Testes vão ser obrigatórios para maiores eventos desportivos, culturais, casamentos e baptizados

A DGS vai fixar um número mínimo de convidados para eventos a partir do qual o acesso implicará a realização de um teste à covid-19.

Foto
Nelson Garrido

O acesso a eventos desportivos, culturais, familiares, como casamentos e baptizados, vai estar dependente da realização de um teste à covid-19, sempre que o evento tenha um número mínimo de pessoas, a determinar pela Direcção-Geral da Saúde (DGS), anunciou nesta quarta-feira a ministra da Presidência, Mariana Vieira da Silva.

Esta é uma das novidades que saíram do Conselho de Ministros em que o Governo aprovou a continuação do desconfinamento para o país, com excepção de quatro concelhos — Lisboa, Braga, Odemira e Vale de Cambra —, onde a situação epidemiológica impede o alívio nas medidas de restrição. Ou seja, mantém-se um país a duas velocidades, sendo que desta vez não houve concelhos que recuaram, mas há dez que ficam em alerta.  

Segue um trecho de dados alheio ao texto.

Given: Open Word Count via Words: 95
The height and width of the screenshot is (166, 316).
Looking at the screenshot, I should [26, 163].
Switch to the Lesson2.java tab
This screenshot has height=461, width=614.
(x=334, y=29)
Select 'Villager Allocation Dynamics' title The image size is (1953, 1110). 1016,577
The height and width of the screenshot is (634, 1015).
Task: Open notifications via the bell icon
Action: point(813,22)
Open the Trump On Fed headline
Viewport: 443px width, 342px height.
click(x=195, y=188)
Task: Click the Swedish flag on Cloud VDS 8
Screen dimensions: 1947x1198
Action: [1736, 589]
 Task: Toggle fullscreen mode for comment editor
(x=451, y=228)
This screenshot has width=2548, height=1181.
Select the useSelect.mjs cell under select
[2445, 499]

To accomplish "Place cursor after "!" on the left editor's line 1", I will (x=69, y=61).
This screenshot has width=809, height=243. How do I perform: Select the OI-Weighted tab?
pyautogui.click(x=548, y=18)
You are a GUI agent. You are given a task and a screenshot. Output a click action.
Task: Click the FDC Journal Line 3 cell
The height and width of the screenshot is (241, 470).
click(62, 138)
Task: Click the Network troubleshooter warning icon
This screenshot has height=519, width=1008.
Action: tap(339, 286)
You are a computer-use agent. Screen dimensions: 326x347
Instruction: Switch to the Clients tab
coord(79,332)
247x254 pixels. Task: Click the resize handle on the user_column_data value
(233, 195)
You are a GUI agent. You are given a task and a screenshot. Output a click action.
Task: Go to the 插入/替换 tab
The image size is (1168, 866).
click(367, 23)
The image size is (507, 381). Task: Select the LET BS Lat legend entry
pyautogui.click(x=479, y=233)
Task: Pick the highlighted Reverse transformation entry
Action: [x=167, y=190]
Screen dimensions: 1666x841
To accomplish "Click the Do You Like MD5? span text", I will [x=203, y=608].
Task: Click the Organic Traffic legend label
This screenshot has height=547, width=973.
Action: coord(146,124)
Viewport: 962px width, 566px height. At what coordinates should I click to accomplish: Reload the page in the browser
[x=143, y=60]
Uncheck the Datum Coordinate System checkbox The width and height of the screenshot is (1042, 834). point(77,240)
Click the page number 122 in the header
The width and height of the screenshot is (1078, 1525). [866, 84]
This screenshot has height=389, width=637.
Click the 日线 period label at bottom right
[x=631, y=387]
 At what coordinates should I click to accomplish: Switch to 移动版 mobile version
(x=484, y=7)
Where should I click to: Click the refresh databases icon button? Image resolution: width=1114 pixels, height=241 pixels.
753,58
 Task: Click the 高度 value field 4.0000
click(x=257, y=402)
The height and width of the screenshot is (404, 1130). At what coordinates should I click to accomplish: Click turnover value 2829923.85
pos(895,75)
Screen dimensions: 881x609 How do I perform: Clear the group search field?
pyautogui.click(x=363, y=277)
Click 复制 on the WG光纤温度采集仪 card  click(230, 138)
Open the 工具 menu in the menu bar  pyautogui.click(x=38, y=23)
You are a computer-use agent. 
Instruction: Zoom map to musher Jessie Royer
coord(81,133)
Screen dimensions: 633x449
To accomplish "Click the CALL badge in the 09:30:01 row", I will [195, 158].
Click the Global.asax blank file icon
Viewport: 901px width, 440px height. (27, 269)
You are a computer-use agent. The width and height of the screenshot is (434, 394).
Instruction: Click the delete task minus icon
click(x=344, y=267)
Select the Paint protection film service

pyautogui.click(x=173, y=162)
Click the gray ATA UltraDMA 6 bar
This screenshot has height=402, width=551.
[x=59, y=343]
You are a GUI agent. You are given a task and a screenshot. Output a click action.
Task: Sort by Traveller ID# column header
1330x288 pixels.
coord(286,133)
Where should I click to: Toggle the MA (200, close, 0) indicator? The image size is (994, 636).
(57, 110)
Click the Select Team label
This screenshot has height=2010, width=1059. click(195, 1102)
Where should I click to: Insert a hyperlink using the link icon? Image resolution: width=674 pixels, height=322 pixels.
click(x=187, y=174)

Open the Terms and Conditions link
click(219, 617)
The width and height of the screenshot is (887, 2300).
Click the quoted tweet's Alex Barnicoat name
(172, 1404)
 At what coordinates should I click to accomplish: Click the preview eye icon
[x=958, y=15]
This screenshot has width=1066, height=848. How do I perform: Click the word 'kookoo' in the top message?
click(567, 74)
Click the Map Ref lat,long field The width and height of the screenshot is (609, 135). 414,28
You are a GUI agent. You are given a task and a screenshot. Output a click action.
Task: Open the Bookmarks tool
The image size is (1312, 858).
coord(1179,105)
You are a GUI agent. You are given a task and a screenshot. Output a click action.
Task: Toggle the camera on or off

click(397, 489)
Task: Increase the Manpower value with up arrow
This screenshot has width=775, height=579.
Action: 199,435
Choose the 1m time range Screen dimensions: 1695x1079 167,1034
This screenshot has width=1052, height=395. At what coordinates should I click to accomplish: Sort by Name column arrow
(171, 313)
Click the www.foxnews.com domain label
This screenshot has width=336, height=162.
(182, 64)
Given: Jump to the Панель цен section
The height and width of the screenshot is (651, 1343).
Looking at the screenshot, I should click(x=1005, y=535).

O Governo anunciou a “necessidade de realização de testes como forma de acesso a um conjunto de eventos, sejam eles desportivos, culturais, familiares, incluindo casamentos e baptizados, a partir de um número de convidados que será determinado pela DGS”, disse a ministra. A norma será anunciada pela autoridade de saúde e entrará em aplicação “a partir” desse momento, afirmou. Ou seja, a autoridade de saúde vai fixar um número de pessoas para os eventos a partir do qual será obrigatório apresentar um resultado negativo no teste.

Esta foi a forma encontrada pelo Governo para evitar que os eventos que provocam maiores ajuntamentos sejam causadores da propagação do vírus, enquanto não chega o certificado verde digital. Vieira da Silva explicou que esta forma de acesso a eventos já foi testada no sector da cultura e adiantou que o certificado está em preparação, garantindo que “no dia 1 de Julho o certificado estará em vigor”. 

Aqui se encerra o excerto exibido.